> Records provided
● ● ● ● ● ● ●

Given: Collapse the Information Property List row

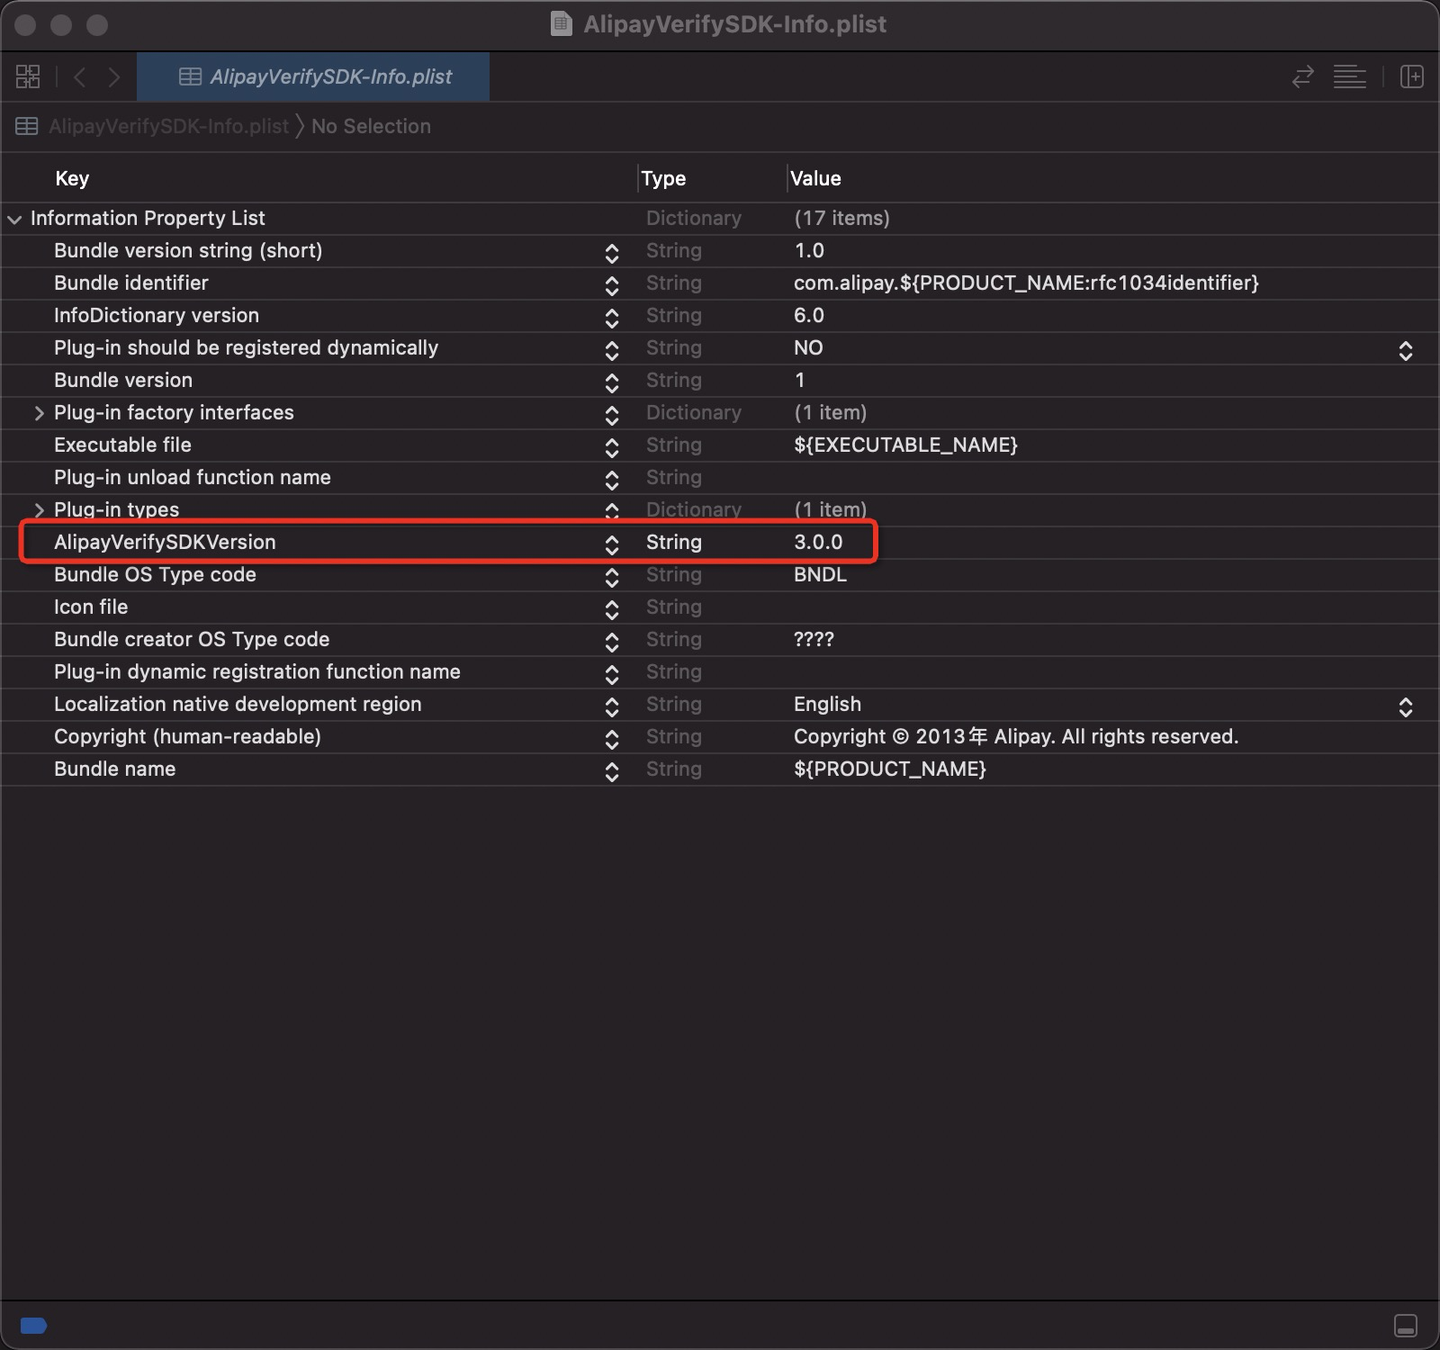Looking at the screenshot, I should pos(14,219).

● ● ● ● ● ● ●

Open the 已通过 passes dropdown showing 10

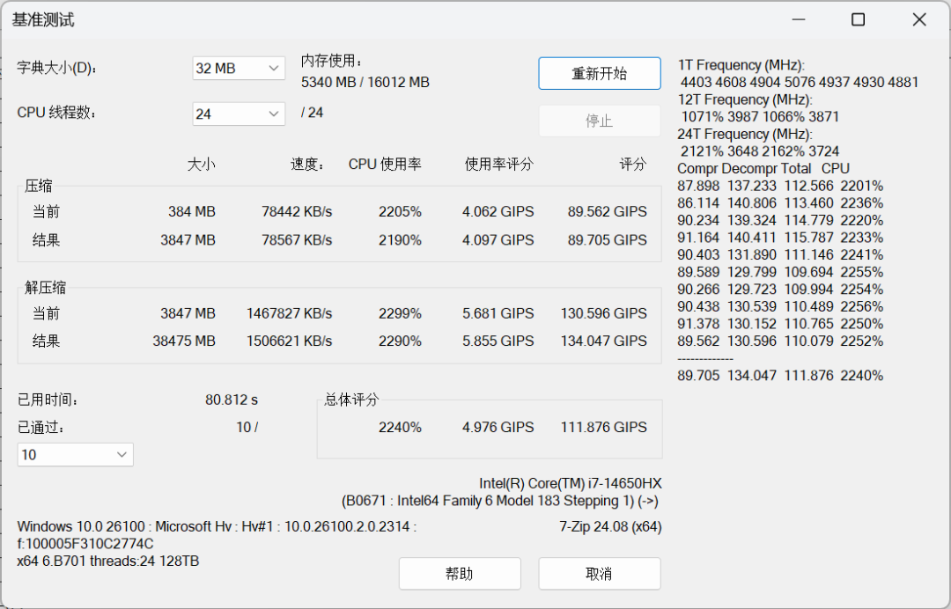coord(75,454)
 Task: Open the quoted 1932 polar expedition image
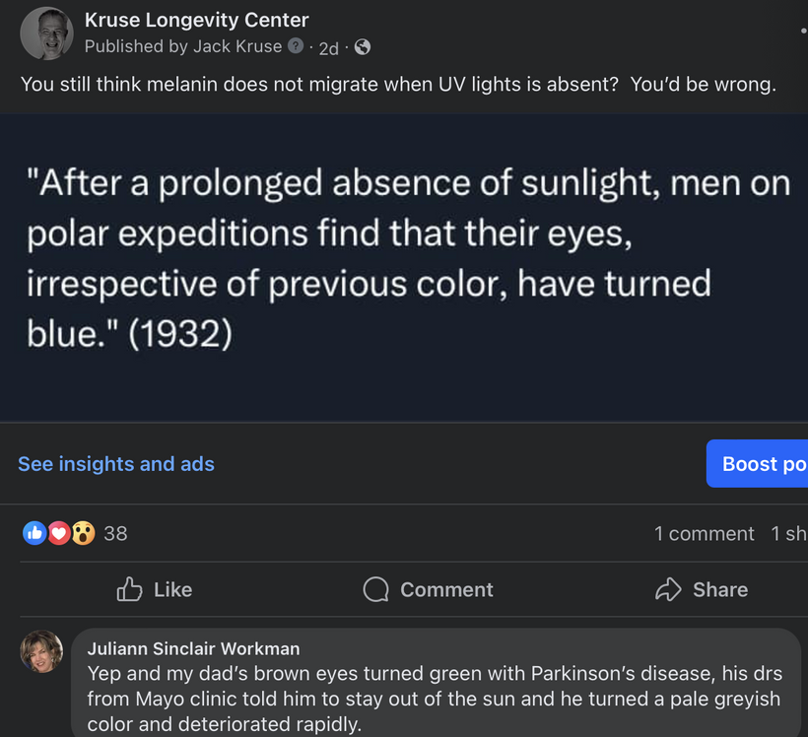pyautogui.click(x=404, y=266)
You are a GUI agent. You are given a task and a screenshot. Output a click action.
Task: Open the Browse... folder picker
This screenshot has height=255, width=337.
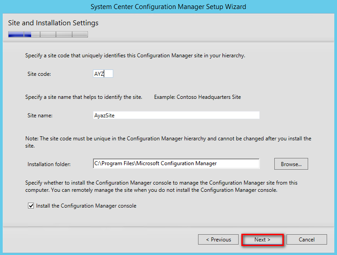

● ● ● ● ● ● ●

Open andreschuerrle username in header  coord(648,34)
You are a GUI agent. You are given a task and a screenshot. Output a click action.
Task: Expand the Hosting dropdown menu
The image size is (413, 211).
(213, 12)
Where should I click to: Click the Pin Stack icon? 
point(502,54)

● ● ● ● ● ● ●

From the records above, transcribe exactly the lines starting at the one containing "Open the 已通过 passes dropdown showing 10" and ending at the one containing "Task: Open the Browse... folder picker". Skip the pictures.

Open the 已通过 passes dropdown showing 10

coord(75,454)
 Task: Open the quoted 1932 polar expedition image
pyautogui.click(x=404, y=266)
You are a GUI agent. You are given a task and a screenshot. Output a click action.
Task: Open the Browse... folder picker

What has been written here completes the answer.